Generative Adversarial Networks: A Two-player game
Introduced in 2014 by Goodfellow. et al, Generative Adversarial Networks (GANs) revolutionized the field of Generative modeling. They proposed a new framework that generated very realistic synthetic data trained through a minimax two-player game.
With GANs, we don't explicitly learn the distribution of the data $p_{\text{data}}$, but we can still sample from it. Like VAEs, GANs also have two networks: a Generator and a Discriminator that are trained simultaneously.
A latent variable is sampled from a prior $\mathbf{z} \sim p(\mathbf{z})$ and passed through the Generator to obtain a fake sample $\mathbf{x} = G(\mathbf{z})$. Then the discriminator performs an image classification task that takes in all samples and classifies it as real ($1$) or fake ($0$). These are trained together such that while competing with each other, they make each other stronger at the same time.

PROBLEMS
1/ From the GAN overview, extract the passage that opens with the words containing "Generative Adversarial Networks: A" and closes with "minimax two-player game.".
2/ Decide whether each statement agrees with the GAN overview, giving yes or no and quoting the deciding words: (a) GANs explicitly learn the distribution of the data. (b) The Generator and the Discriminator are trained simultaneously. (c) The discriminator labels fake samples as 1.
3/ Answer these questions from the GAN overview:
(a) In what year were GANs introduced?
(b) Through what kind of game is the GAN framework trained?
(c) What is passed through the Generator to obtain a fake sample?
Use only the GAN overview when answering.

Element and text location entries

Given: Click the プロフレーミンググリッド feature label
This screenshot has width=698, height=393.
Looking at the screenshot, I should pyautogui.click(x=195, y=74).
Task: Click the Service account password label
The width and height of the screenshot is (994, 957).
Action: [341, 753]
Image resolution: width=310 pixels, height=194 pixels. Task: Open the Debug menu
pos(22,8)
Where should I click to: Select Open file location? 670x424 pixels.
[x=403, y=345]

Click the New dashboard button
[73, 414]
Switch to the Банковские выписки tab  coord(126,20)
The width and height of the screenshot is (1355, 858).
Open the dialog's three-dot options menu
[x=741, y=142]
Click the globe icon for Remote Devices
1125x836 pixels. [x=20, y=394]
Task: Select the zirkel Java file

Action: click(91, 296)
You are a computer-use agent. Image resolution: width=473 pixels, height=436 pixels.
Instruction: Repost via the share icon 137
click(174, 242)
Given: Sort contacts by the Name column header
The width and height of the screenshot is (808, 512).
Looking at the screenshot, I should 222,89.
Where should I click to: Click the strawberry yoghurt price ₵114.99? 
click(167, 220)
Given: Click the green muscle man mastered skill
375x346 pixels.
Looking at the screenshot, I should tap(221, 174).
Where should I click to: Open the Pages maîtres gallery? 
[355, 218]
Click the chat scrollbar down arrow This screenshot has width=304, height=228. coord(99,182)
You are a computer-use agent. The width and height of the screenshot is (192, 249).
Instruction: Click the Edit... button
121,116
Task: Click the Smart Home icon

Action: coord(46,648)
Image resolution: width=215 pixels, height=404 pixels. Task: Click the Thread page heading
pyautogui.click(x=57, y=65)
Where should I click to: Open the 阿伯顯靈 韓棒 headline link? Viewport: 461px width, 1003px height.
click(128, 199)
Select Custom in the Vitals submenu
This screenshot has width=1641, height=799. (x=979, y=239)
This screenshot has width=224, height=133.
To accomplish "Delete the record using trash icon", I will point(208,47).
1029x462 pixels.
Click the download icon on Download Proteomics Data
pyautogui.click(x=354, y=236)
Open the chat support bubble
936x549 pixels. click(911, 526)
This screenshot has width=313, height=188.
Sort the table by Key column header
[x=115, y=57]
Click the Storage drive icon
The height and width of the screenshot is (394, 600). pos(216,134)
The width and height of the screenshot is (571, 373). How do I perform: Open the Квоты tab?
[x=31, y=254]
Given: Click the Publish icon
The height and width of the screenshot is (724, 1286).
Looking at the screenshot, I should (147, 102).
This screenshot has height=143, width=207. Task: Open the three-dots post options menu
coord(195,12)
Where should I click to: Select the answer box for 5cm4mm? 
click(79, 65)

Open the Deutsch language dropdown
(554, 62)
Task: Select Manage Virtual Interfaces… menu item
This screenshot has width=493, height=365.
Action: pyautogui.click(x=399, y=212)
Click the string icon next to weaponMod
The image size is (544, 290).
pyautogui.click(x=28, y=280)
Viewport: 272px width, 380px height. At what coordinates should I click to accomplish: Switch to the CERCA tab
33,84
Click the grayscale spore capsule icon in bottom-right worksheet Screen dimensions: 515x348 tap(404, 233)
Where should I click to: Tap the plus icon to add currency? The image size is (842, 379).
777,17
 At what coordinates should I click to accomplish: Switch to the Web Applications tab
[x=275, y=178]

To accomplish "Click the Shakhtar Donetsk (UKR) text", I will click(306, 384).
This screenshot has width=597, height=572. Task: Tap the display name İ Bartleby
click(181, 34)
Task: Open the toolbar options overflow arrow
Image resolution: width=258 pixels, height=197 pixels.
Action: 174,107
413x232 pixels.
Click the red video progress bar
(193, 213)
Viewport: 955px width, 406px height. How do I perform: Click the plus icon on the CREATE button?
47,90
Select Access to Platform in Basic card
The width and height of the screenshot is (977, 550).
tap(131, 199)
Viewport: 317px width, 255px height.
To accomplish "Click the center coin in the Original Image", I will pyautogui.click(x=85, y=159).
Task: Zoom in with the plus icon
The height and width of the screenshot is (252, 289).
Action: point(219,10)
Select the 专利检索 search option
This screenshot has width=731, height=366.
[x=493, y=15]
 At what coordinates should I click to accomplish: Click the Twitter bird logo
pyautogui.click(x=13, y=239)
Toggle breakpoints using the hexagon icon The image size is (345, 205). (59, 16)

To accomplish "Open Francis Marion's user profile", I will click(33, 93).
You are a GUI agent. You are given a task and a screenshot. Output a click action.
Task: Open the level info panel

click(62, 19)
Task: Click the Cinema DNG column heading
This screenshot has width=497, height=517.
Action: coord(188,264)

ANSWERS TO EACH TASK
1/
Generative Adversarial Networks: A Two-player game
Introduced in 2014 by Goodfellow. et al, Generative Adversarial Networks (GANs) revolutionized the field of Generative modeling. They proposed a new framework that generated very realistic synthetic data trained through a minimax two-player game.

2/
(a) No: "With GANs, we don't explicitly learn the distribution of the data"
(b) Yes: "a Generator and a Discriminator that are trained simultaneously"
(c) No: "classifies it as real ($1$) or fake ($0$)"

3/
(a) 2014
(b) A minimax two-player game
(c) A latent variable sampled from a prior